When I was not walking as well as I am now, being dizzy and having a lot of knee pain at the time, I set my step count goal to 3,500, which may seem really low, but I was lucky to reach it maybe 3-4 days a week at most. After the gel shots in my knees and the physical therapy for the dizziness (primarily caused by a malfunction in the Vestibulo-ocular Reflex (VOR) [where you have a dysfunction in turning the head and focusing on a point at the same time] with a little Benign Paroxysmal Positional Vertigo (BPPV) [where tiny calcium crystals build up in an area of the inner ear where they should not be, causing dizziness], I'm walking better. I keep a collapsible cane with me, but I haven't been using one full-time anymore. I told myself when I met my goal for seven days a week, I'd move up the goal. So...
On six days last week, I was over 4.000 steps. On four, I was over 5,000, and on one, 6,000. I'm going to move it up in 500 step increments--so up to 4,000 for now, and then if I can get it up to 4,000 consistently, I'll move it up again. I'd like to at least get up to 5,000 steps a day. Wish me luck.
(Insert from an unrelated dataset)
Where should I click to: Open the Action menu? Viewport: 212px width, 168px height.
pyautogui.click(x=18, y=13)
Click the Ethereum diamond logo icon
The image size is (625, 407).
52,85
BTW. I got a call from my neurologist Friday afternoon and he'd gotten the report back from my MRI early. Everything looked normal. In addition to the dizziness, we'd been checking on the very frustrating memory issues I've been having and trouble finding words, especially names of things/nouns. He is under the impression that it is not my brain, or even ageing, but rather side-effects of some of my medication, which is unfortunate, because it is extremely important that I stay on said medications, and if I were to try to find an alternative, it would be bad, as what I'm on is working very well and it can take ages to find the right medicine otherwise. He said that unless it gets markedly worse, he wouldn't recommend pulling me off of them. If it does, then we could reconsider or put me on additional medication (something I'd like to avoid if I can). But I'd asked for an evaluation because I was afraid it was a kind of degenerative aphasia, which is a form of dementia, and at least we've ruled that out. So yay!